I've based my CLI logic on the click library, where one of my subcommands is implemented as below:
async def enabled(self, request: str, response_handler: Callable[[str], Tuple[bool, str]]) -> None:
self._generate_request(request)
if response_handler is None:
return None
while True:
response = await self.on_response
success, value = response_handler(response)
print(success, value)
if success:
return value
What's happening here (in the case that response_handler is not None) is that the subcommand is behaving as a coroutine that awaits responses from the web service (self.on_response == CommunicationService.received_response) and returns some processed value from the first response it can handle.
I'm trying to test the behaviour of my CLI by creating test cases in which CommunicationService is completely mocked; a fake Subject is created (which can act as an Observable) and CommunicationService.received_response is mocked to return it. As part of the test, the subject's on_next method is invoked to pass mock web service responses back to the production code:
#when('the communications service receives a response from TestCube Web Service')
def step_impl(context):
context.mock_received_response_subject.on_next(context.text)
I use a click 'result callback' function that gets invoked at the end of the CLI invocation and blocks until the coroutine (the subcommand) is done:
#cli.resultcallback()
def _handle_command_task(task: Coroutine, **_) -> None:
if task:
loop = asyncio.get_event_loop()
result = loop.run_until_complete(task)
loop.close()
print('RESULT:', result)
Problem
At the start of the test, I run CliRunner.invoke to fire off the whole shebang. The problem is that this is a blocking call and will block the thread until the CLI has finished and returned a result, which isn't helpful if I need my test thread to carry on so it can produce mock web service responses concurrently with it.

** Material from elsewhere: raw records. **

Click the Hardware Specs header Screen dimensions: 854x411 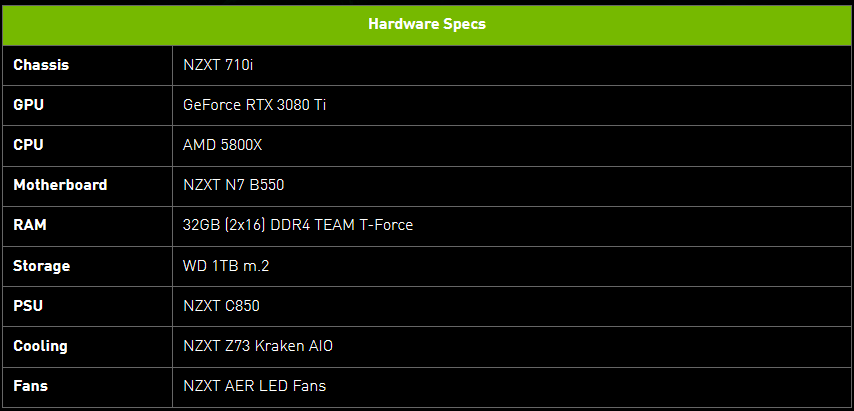427,24
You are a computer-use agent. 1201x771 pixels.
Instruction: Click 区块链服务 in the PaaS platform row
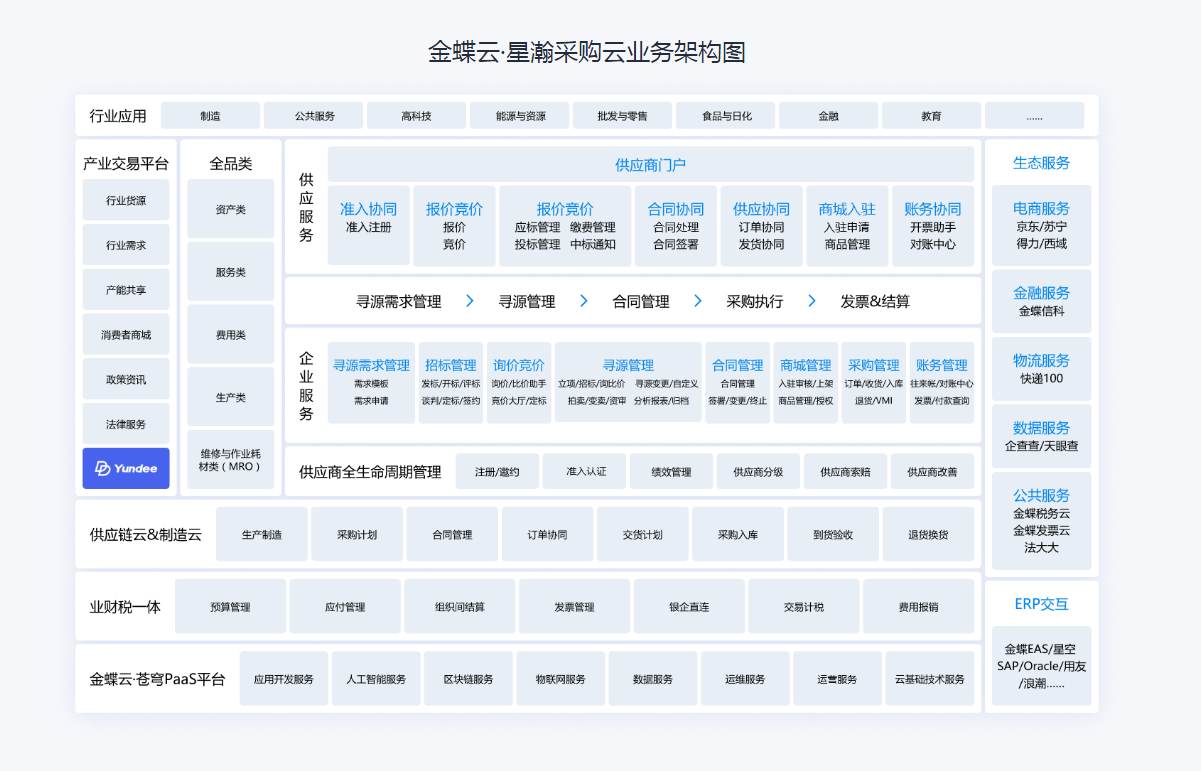pyautogui.click(x=468, y=679)
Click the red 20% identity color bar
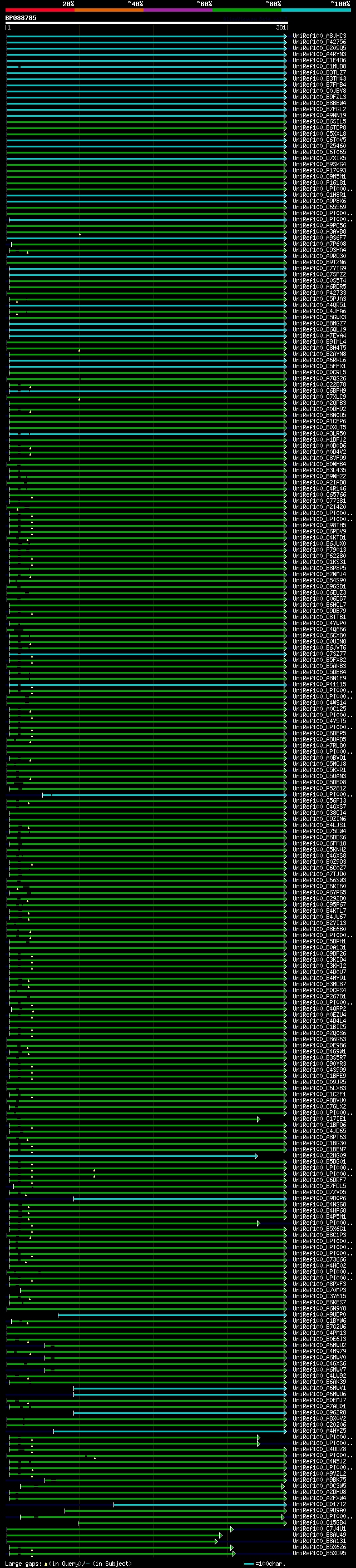The width and height of the screenshot is (356, 1568). click(39, 10)
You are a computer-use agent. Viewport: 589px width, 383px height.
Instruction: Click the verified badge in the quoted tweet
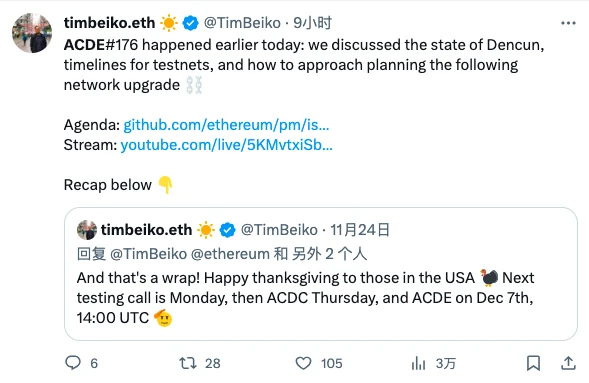point(227,230)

What I guess I need to do is run CliRunner.invoke on a new thread using ThreadPoolExecutor. This allows the test logic to continue on the original thread and execute the #when step posted above. However, notifications published with mock_received_response_subject.on_next do not seem to trigger execution to continue within the subcommand.
I believe the solution would involve making use of RxPY's AsyncIOScheduler, but I'm finding the documentation on this a little sparse and unhelpful.
SSCCE
The snippet below captures what I hope is the essence of the problem. If it can be modified to work, I should be able to apply the same solution to my actual code to get it to behave as I want.
import asyncio
import logging
import sys
import time
import click
from click.testing import CliRunner
from rx.subjects import Subject
web_response_subject = Subject()
web_response_observable = web_response_subject.as_observable()
thread_loop = asyncio.new_event_loop()
#click.group()
def cli():
asyncio.set_event_loop(thread_loop)
#cli.resultcallback()
def result_handler(task, **_):
loop = asyncio.get_event_loop()
result = loop.run_until_complete(task) # Should block until subject publishes value
loop.close()
print(result)
#cli.command()
async def get_web_response():
return await web_response_observable
def test():
runner = CliRunner()
future = thread_loop.run_in_executor(None, runner.invoke, cli, ['get_web_response'])
time.sleep(1)
web_response_subject.on_next('foo') # Simulate reception of web response.
time.sleep(1)
result = future.result()
print(result.output)
logging.basicConfig(
level=logging.DEBUG,
format='%(threadName)10s %(name)18s: %(message)s',
stream=sys.stderr,
)
test()
Current Behaviour
The program hangs when run, blocking at result = loop.run_until_complete(task).
Acceptance Criteria
The program terminates and prints foo on stdout.
Update 1
Based on Vincent's help I've made some changes to my code.
Relay.enabled (the subcommand that awaits responses from the web service in order to process them) is now implemented like this:
async def enabled(self, request: str, response_handler: Callable[[str], Tuple[bool, str]]) -> None:
self._generate_request(request)
if response_handler is None:
return None
return await self.on_response \
.select(response_handler) \
.where(lambda result, i: result[0]) \
.select(lambda result, index: result[1]) \
.first()
I wasn't quite sure how await would behave with RxPY observables - would they return execution to the caller on each element generated, or only when the observable has completed (or errored?). I now know it's the latter, which honestly feels like the more natural choice and has allowed me to make the implementation of this function feel a lot more elegant and reactive.
I've also modified the test step that generates mock web service responses:
#when('the communications service receives a response from TestCube Web Service')
def step_impl(context):
loop = asyncio.get_event_loop()
loop.call_soon_threadsafe(context.mock_received_response_subject.on_next, context.text)
Unfortunately, this will not work as it stands, since the CLI is being invoked in its own thread...
#when('the CLI is run with "{arguments}"')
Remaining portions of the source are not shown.